In an interview with The Daily, Stanford Athletic Director Bob Bowlsby explained his role on the task force appointed by the Bowl Championship Series (BCS), which was charged with investigating the Fiesta Bowl’s improprieties and misuse of bowl funds. Some groups, however, are voicing criticism in response to the task force and its recommendations.
The bowl fired its CEO, John Junker, and other employees in March upon release of a “scathing” internal review, which detailed a bevy of financial improprieties and misuse of bowl funds. Most prominently, the investigation uncovered an “apparent scheme” to reimburse employees for at least $46,539 for contributions to political campaigns, as well as an attempt to conceal the reimbursements from the bowl’s board of directors (as a nonprofit, the Fiesta Bowl is barred by state campaign finance laws from making political donations). Other significant violations included a $33,000 birthday party for Junker and a $1,200 trip to a Phoenix strip club.
In its report published in late May, the task force recommended a $1 million fine as well as other sanctions, but said that the Fiesta Bowl should remain a member of the BCS. Bowlsby was one of seven members on the task force, which was chaired by Graham Spanier, president of Pennsylvania State University. He joined the panel at the request of Larry Scott, commissioner of the Pac-10 Conference.
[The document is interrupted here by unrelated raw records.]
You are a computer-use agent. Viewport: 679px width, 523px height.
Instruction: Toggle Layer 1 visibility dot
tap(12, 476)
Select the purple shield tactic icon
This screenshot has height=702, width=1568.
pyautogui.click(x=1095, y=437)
Bowlsby noted that the task force carried out four conference calls and one in-person meeting with the Fiesta Bowl’s directors in order to determine a punishment for missteps. He said the task force did not meet with Junker.
He also described the task force’s decision-making process on the bowl’s final penalties.
“It was a collaborative process with a lot of people on the board,” Bowlsby said. “We had a couple of BCS lawyers that were involved with advising us as well. The BCS executive director was involved in the deliberations.”
“It was a process by which we identified the strengths and weaknesses of the organization and tried to enhance the strengths and minimize the weaknesses,” he added.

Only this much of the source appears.